NJ’s Higher Ed Funding Debate [AUDIO]
In his State Budget Address Governor Chris Christie said that because spending is under control it’s time to prioritize and, “One such priority is New Jersey’s colleges and universities.”
The chairman of the State Senate Budget Committee says Christie actions contradict his words.
“Direct state aid (to colleges and universities) has declined, literally $105 million dollars since this administration has taken office,” says Senator Paul Sarlo. “That is completely contradictory to, ‘we have made this our priority.'”
New Jersey Secretary of Higher Education Rochelle Hendricks says, “There’s been a decline in New Jersey for decades in terms of our support for higher education. I think the Governor’s turning the corner and he’s turning the corner in a very difficult financial time.”

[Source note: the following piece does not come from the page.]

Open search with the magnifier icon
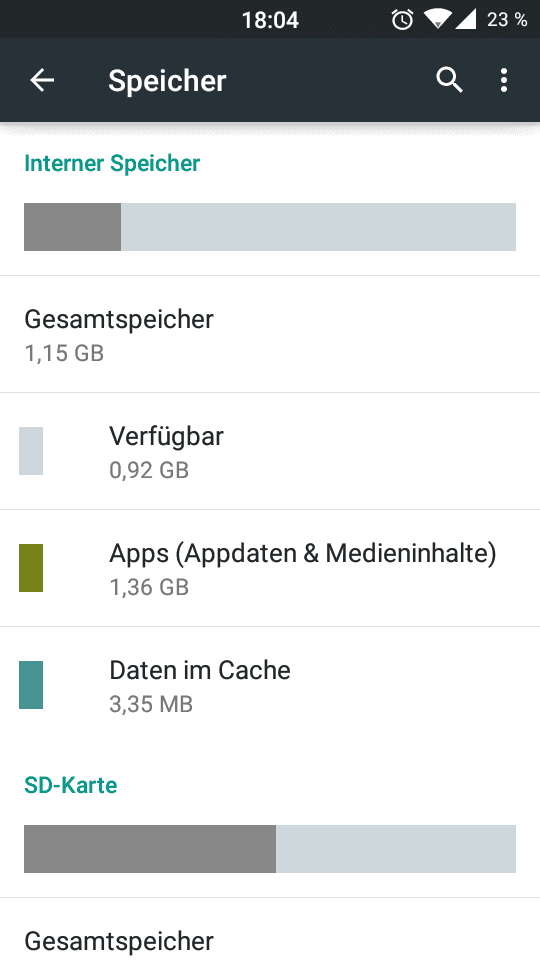This screenshot has width=540, height=960. (x=449, y=80)

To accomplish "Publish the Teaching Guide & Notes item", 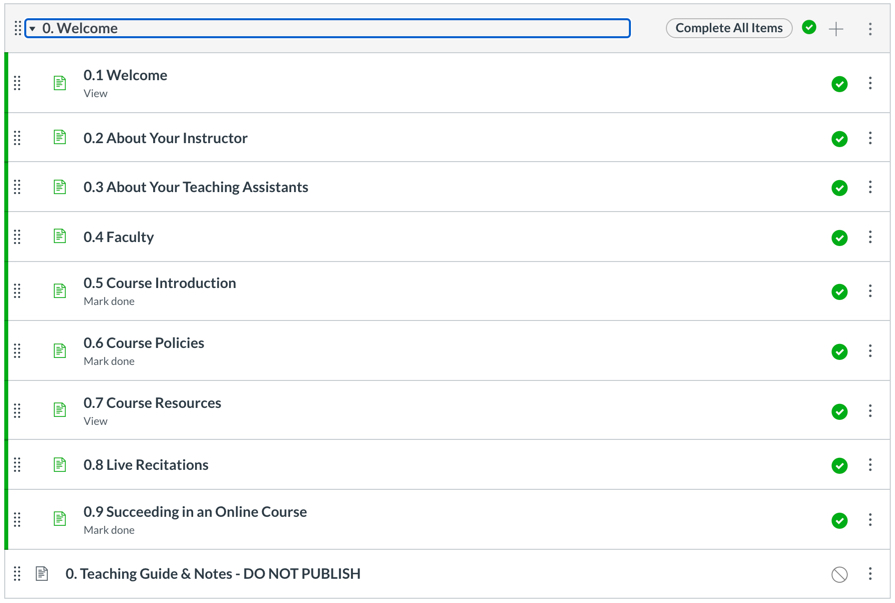I will (x=839, y=574).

“I understand these are difficult economic times,” says Sarlo. “I think we just need to be correct in how we’re spinning this to the press, to the public, to our students out there. We’re down $105 million.”
Hendricks explains, “This year there have not been additional cuts. There has certainly been an increase in terms of student aid……The increase to student assistance is significant and I don’t want us to go away thinking it’s not.”
Christie’s budget proposes an increase of over $28 million above last year for student financial assistance, the bulk of which is a 10% increase in the funding for tuition aid grants.
In his budget message, Christie said, “Because the people of New Jersey stood strong with me and had faith over the last two years, I am proud to say this budget proposes a nearly 6% increase in direct aid to our senior public colleges and universities. We are able to help make college more available and affordable for New Jersey families, but we need to do more.”
The Governor is also asking the legislature to approve $1 million in funding to help create a new Governor’s Urban Scholarship Program to help provide students in New Jersey’s inner cities the opportunity they need to succeed.